The DOL also released guidance to its Wage and Hour Division field staff regarding FFCRA enforcement. The DOL instructs that it will not bring enforcement actions against an employer for violations of the FFCRA occurring through April 17, 2020, provided that the employer has made reasonable, good faith efforts to comply with the FFCRA. As set forth in DOL Field Assistance Bulletin 2020-1, an employer who is found to have violated the FFCRA acts “reasonably” and “in good faith” when all of the following facts are present:

  1. The employer remedies any violations, including by making all affected employees whole as soon as practicable. For employers who are eligible for tax credits but who have insufficient cash flow this includes making payment of sick leave or family leave wages as soon as possible, but not later than seven calendar days after the employer has withdrawn an amount equal to the required paid sick leave and expanded family and medical leave wages from the employer’s Federal payroll tax deposits or, to the extent such deposits are not sufficient, has received a refund of the credit amount from the IRS to cover the required wages.
  2. The violations of the FFCRA were not “willful” based on the criteria set forth in McLaughlin v. Richland Shoe, 486 U.S. 128, 133 (1988) (the employer “either knew or showed reckless disregard for the matter of whether its conduct was prohibited…”).
  3. The DOL receives a written commitment from the employer to comply with the Act in the future.
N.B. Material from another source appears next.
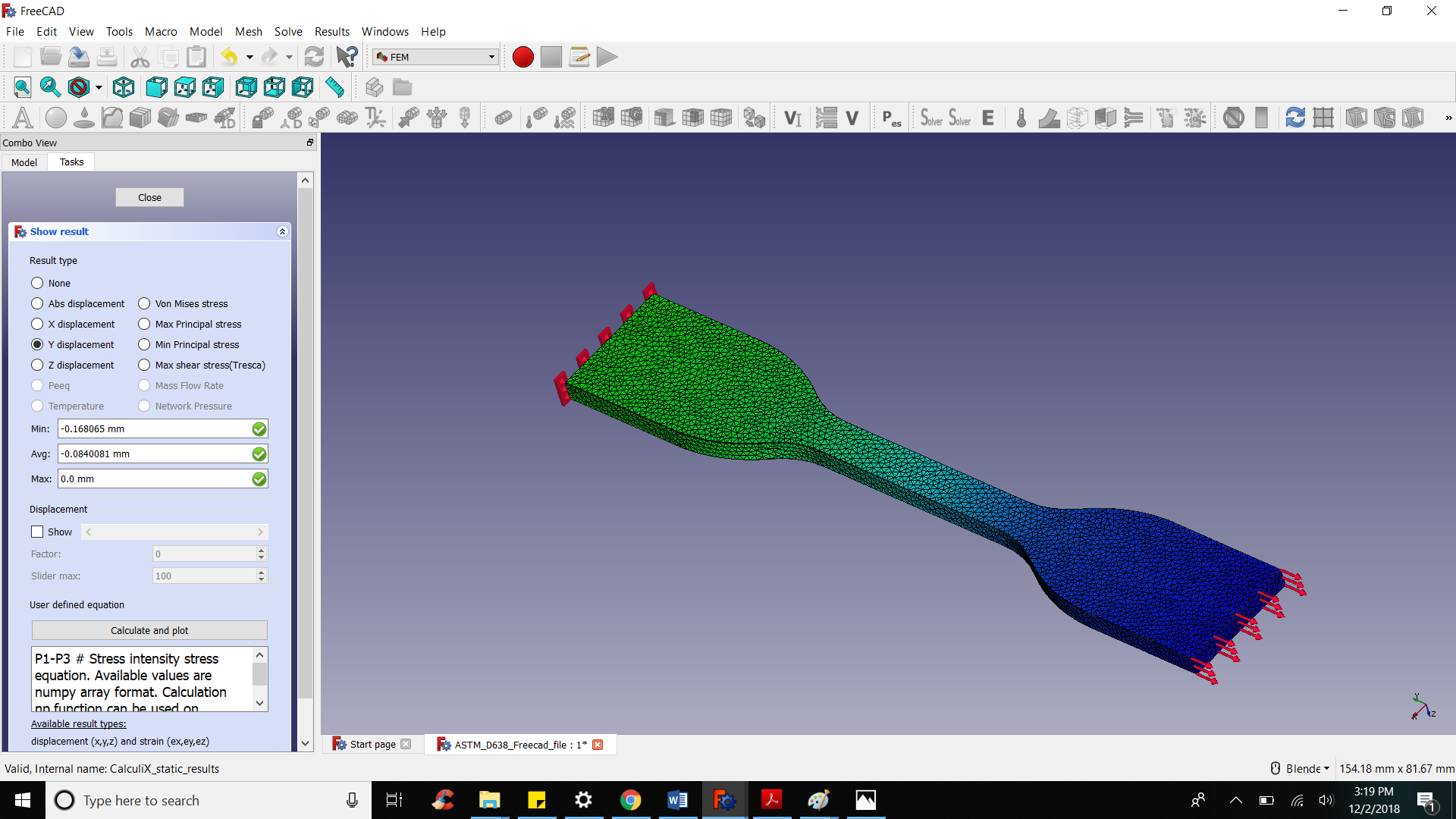Collapse the Show result panel

(282, 232)
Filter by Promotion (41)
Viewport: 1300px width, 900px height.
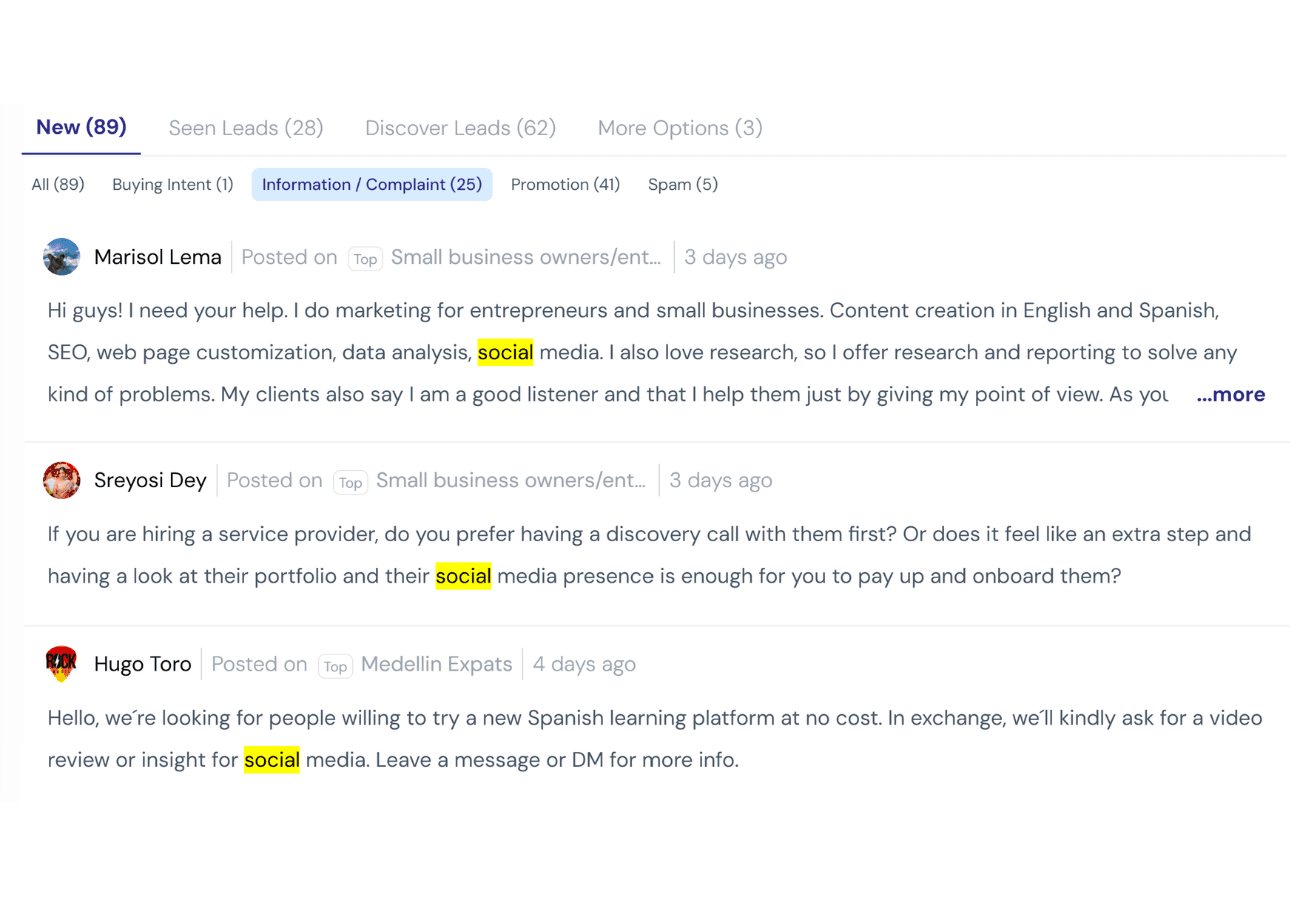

The DOL further instructs the field staff that if an employer either (i) violates the FFCRA willfully, (ii) fails to provide a written commitment to future compliance with the FFCRA, or (iii) fails to remedy the violation upon notification by DOL, the employee seeking payment, or a representative of that employee (such as the employee’s labor union), including by making all affected employees whole as soon as practicable, the DOL reserves its right to exercise its enforcement authority.

While the Field Assistance Bulletin is a welcome relief for employers whose intention is to comply with the FFCRA, it is a reminder to those employers who believe that they may disregard the requirements of the FFCRA that the DOL is prepared to fully enforce violations.